We've been talking a lot lately about deep, philosophical issues which largely revolve around that which we do not and cannot know. But never forget what you do know; the power and grace of your own personal perceptive filter. It's what makes us human, more than any other facet of what we are. We do have to go through phases I think: times of alternately proving or disproving the validity of our own filters while accepting that we are living the same lives over and over. Rectifying the two can be frustrating and dangerous and enlightening. But it's usually, and often unfortunately, easy to see where a writer is in this struggle.
We've all read them: stories that seem self-conscious of their tired plot. The writer is hit with this bombshell and then for some reason, becomes insecure with his own filter. To me, The DaVinci Code is that way. I think Dan Brown became suddenly uncomfortable with the fact that his story had been told before, and so he cloaked it in a constant stream of knowledge--a purposeful, pretentious overlay of his own filter. The prequel, Angels and Demons, is a better story, and I think it's because he's so much less self-conscious in it. His filter is there, and he knows it, but he accepts the blend better. The plot is no less trite, but for some reason Dan Brown seems to have gotten a little freaked when he wrote The Code. (It is easy to get freaked when writing the second book in a series; or, well, you know, so I've heard.) The impression that he was in the throes of denial that his plot was not original (in fact, it largely duplicated the plot of his previous, better book) sang louder than the story and characters themselves. Brown's struggle was so present in his own words that it made them difficult to appreciate in their own right. I mean, come on, we all know it's Indianna Jones all over again. But I hope he realizes that we like Indianna Jones. We like the guy who knows so much that he gets himself into tough spots. (Gazillions of dollars later, I guess he probably knows. But hopefully he's comfortable enough with it to write something else that frees him to write like in Angels in Demons.)

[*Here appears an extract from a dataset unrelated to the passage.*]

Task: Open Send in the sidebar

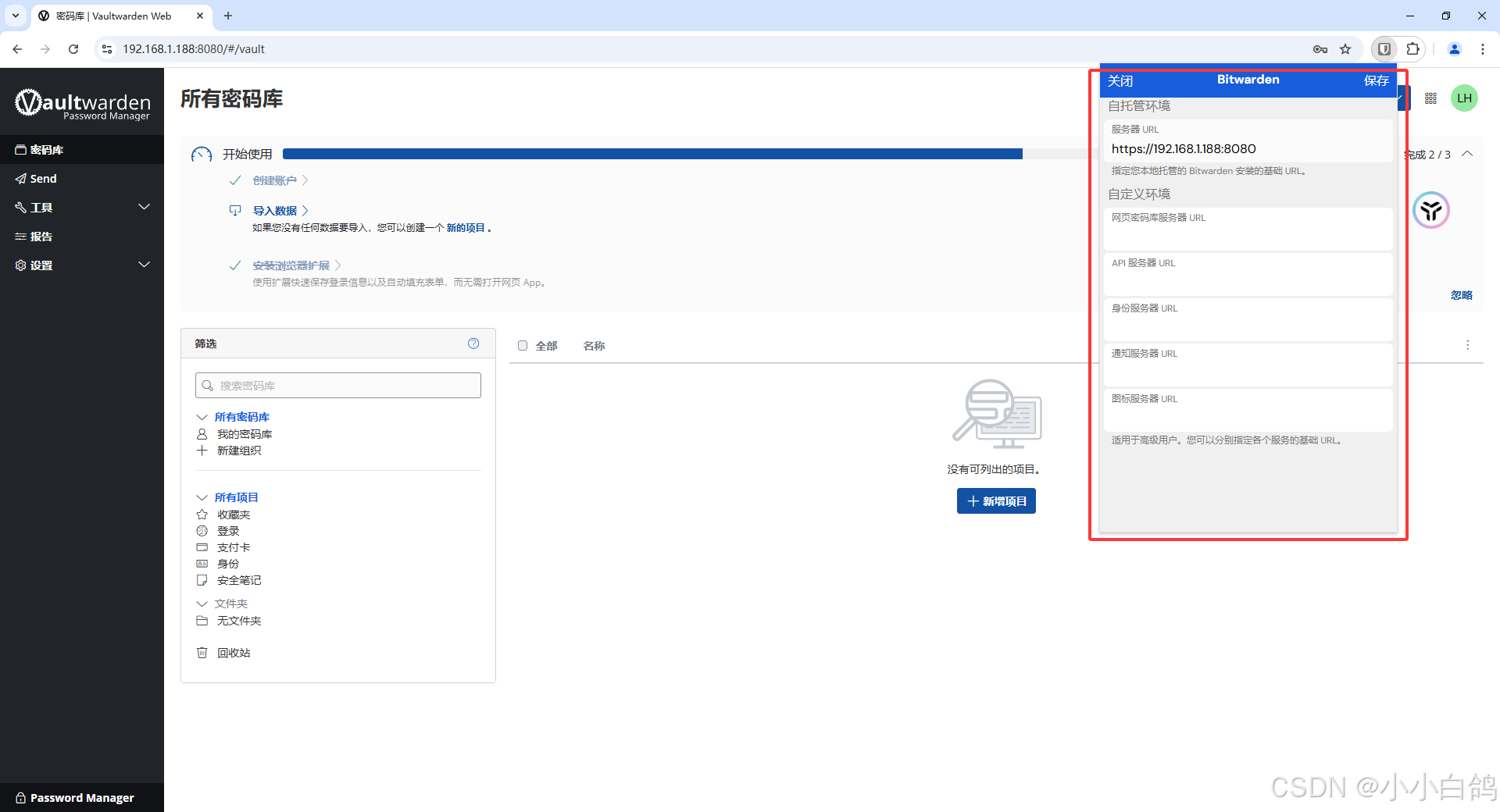Action: 44,179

Why did he not reach fame and fortune until The Code? Cuz the second and third books sell the first. I've always said my second book would sell my series. I always thought it was because it's a better book (it is), but actually it's simple marketing (or lack thereof). It's been this way for time immemorial. But I digress.

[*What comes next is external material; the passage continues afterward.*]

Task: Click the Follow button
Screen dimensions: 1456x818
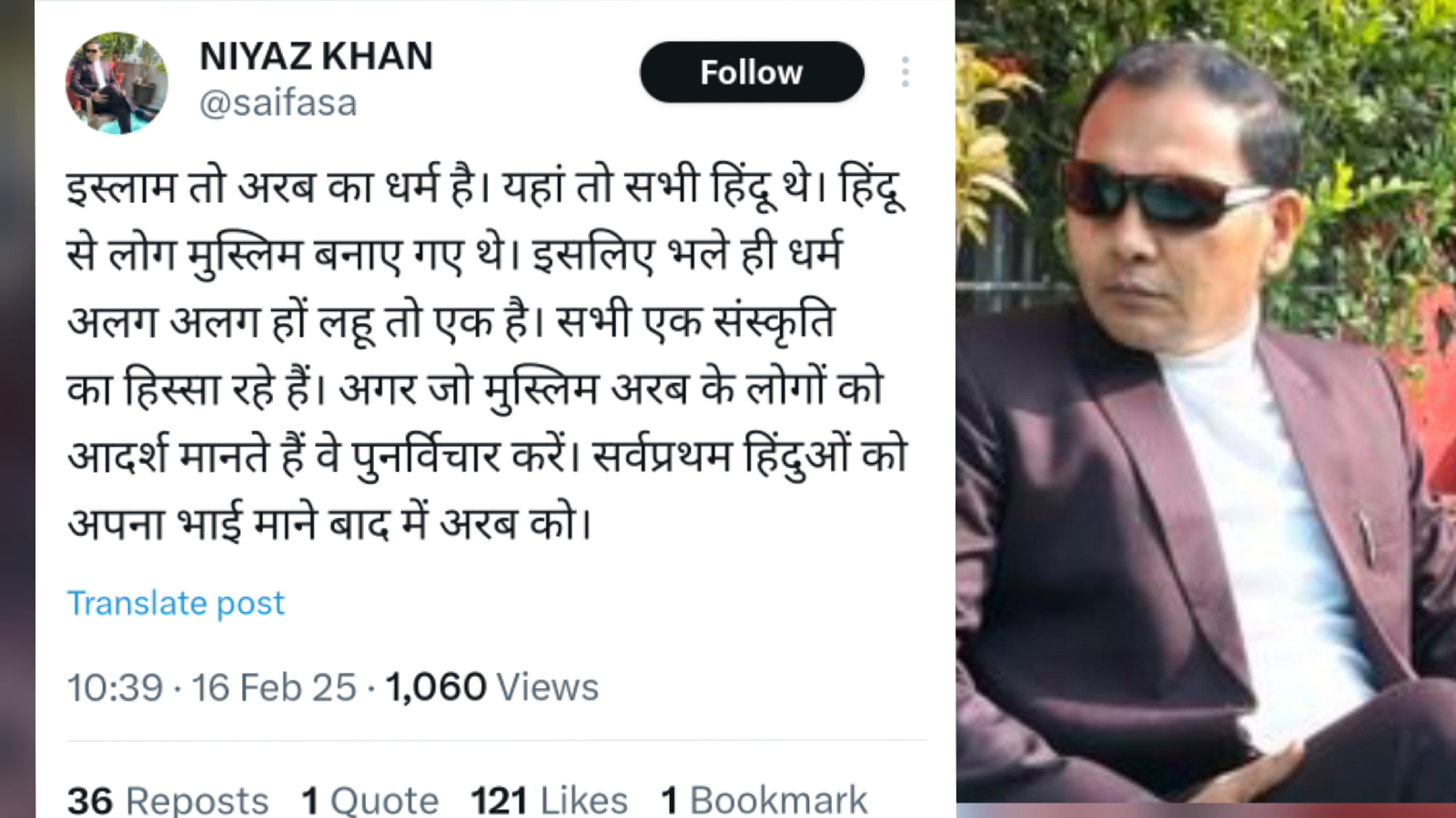Action: (752, 72)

(All of that said, yeah, I know all about the "controversy" surrounding the Code. Whatever. Even so, it's not that great a story, and the controversy itself has been rehashed ad nauseum for centuries.)

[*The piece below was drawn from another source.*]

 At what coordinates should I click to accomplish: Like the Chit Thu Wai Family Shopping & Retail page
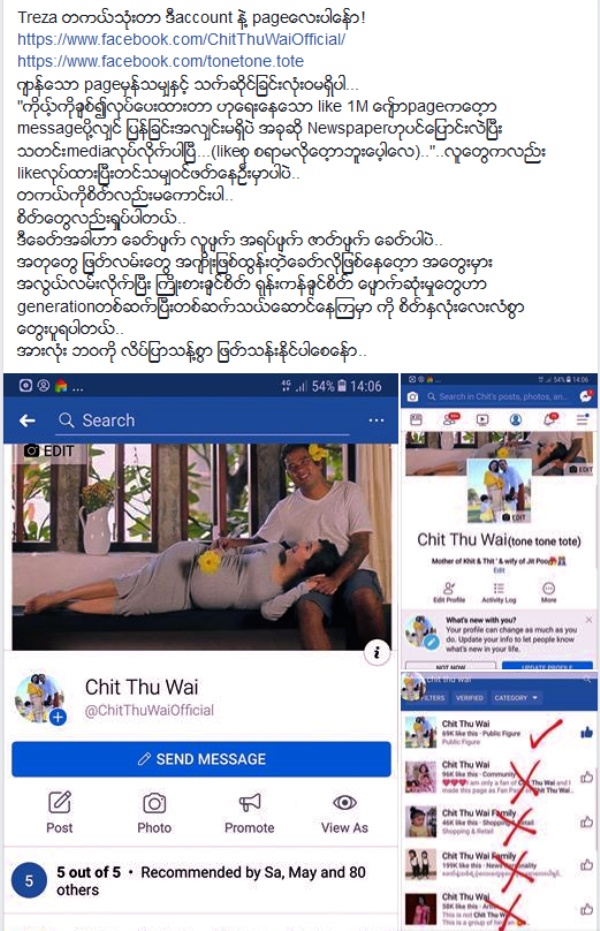586,822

Writing means facing a lot of demons, most of which have to do with that we are pea-sized and pea-brained little bits of fluff in a giant, king-sized mattress. I wrote someting to that effect recently, a couple of posts ago. I wrote:
I'm getting potent, valuable clues that I'm a cog, a peg (often square in a round hole, of course) in this life and that I'm comfortable with that.
Funny how at the time I didn't realize what that really meant, but today I do.
There are two loathesome things which remind us of how cliche and trite we writers and humans really are (sometimes I think I'm two different species in one body): writing synopsises, and being asked "What's your story about?"
The synopsis requires a basic plot outline, that, when done right, tells which story this is: "boy meets girl, hates girl because he loves girl", or "specks of humanity fighting against an impossible monster", et cetera. But the good ones tell why that particular storyteller is qualified to retell this old story. The good ones touch on character and theme, without really bringing them to light.
As for being asked what MY story is about; this is my standard line: "A present- day adult fantasy in which twin college guys fight a demon."
Sounds utterly new and fascinating, huh?